Prof. Dr. Ali Akpınar
Duasız ağızlar
Eskiden mmümin ağızlar daha dualıydı. İşler hep inşaallah ve maşaallah ile olurdu. İşten önce dua gelir, dualarla işe başlanırdı. Evlerin, mescidlerin, hanların iç ve dış duvarlarında ayet ve hadislerden alınma dua cümleleri olurdu. Bismillah: Allah adına, İnşaallah: Allah’ın izniyle, Mâşâallah: Allah isterse olur, Tevekkeltü teâlallah: Allah’a güvendim gibi. Bu cümleler duvarlara asılmadan gönül ve beyin duvarlarına asılırdı.
Günlük konuşma dili dua cümleleriyle dopdolu olurdu. İnşaallah gelirim/yaparım, mâşaallah bu ne güzel, Elhamdülillah iyiyiz, Biiznillah olur bu iş, Lahavle vela kuvvete illah billah, Fesübhanallah nasıl olur, Barekallah ne hoş gibi. Bu cümleler, eski insanın hayatında, işinden önce gelir ve dilinden düşmezdi.
Günümüz insanı duayı terketti. Önce namaz tesbihatı ve duaları terkedildi. Tesbihçekmek yalnızca hocaların yahut sûfilerin işi olarak görüldü. Sonra diğer dualar bırakıldı ve unutuldu. Dualı ağızların yerini, gıybet-dedikodulu, yalanlı, küfürlü ağızlar aldı. Sövgü edebiyatında zengin bir literatür oluştu. Zira kuraldı, hak ilemeşgul olmayanı batıl istila ederdi.
Günümüz insanında esbab her şeyden önce gelmektedir. Öyle ya, bir işin olması için yapıılması gereken yapıldıktan sonra duaya ne gerek vardı! Artık her şey matematikte olduğu gibi, iki kere iki dört ederdi/etmeliydi! Nasıl olsa olacaktı, olmalıydı, olmak zorundaydı. Maddeci insan için her şey maddî esbaba sarılmak zorundaydı. Çünkü günümüz insanı kendisine güveniyordu, çünkü o, olmazları olduran, dağları delen, tekeden süt çıkarandı.
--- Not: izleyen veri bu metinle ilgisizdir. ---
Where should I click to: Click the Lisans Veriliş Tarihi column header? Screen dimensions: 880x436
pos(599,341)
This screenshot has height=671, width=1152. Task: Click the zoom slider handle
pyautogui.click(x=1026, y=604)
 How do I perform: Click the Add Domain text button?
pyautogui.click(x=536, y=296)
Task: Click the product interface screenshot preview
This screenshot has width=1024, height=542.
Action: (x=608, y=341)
Oysa dua, tüm esbaptan/yapılması gerekeni yaptıktan sonra işin onaylanması, en son imza ve mührü demekti. İmzası ve mührü eksik olan evrak geri dönerdi. Sonuçta işler, işlerin asıl sahibi Yüce Yaratıcıdan bitecekti. O, ol derse olur, olma dediği de olmazdı.
Bunun için Fatiha duası ile başlayıp Felak-Nâs dualarıyla sona eren ve pek çok dua ayetleriyle karşımızda duran bir Kur’ân’ımız vardı. Önümüzde ağzı dualı bir Peygamber örneğimiz vardı. O, yaşadığı, karşılaştığı her olayı dua fırsatı olarak değerlendirirdi. Sabah kalktığında, tuvalete girmeden önce, tuvaletten çıktıktan sonra duaları vardı. Abdesti namazı baştan sona dua idi.Yemekten önce ve sonra, evden çıkarken ve evine girerken, camiye girerken ve camiden çıkınca, çarşıda pazarda iken, mecliste hep özel duaları vardı O’nun. Ayı gördüğünde, rüzgar estiğinde,yağmur yağdığında, bir nimete erdiğinde, mutlu yahut hüzünlü bir haber aldığında hep dualar okurdu. O, hapşırmayı, kulak çınlamasını bile dua fırsatı olarak görür, bunun dualarını okurdu.
Öyleyse boş ve anlamsız hatta zararlı sözlerleişgal edilen ağızlarımızı kurtarmak için, işlerimizde Rabbimizin yardımını hak etmek için, gönüllerimizin inşirah bulması için dualarımıza ihtiyacımız var. Öncelikle de Kur’ân ve Sünnetteki örnek dualara. Çünkü onlar, kabul olmuş dualardır. Çünkü onlar, geri dönmeyen dualardır. Çünkü onlar sahibine sevap/değer kazandıran dualardır. Çünkü onlar imanı kavileştiren, bize güç veren dualardır. Dua ile kalınız.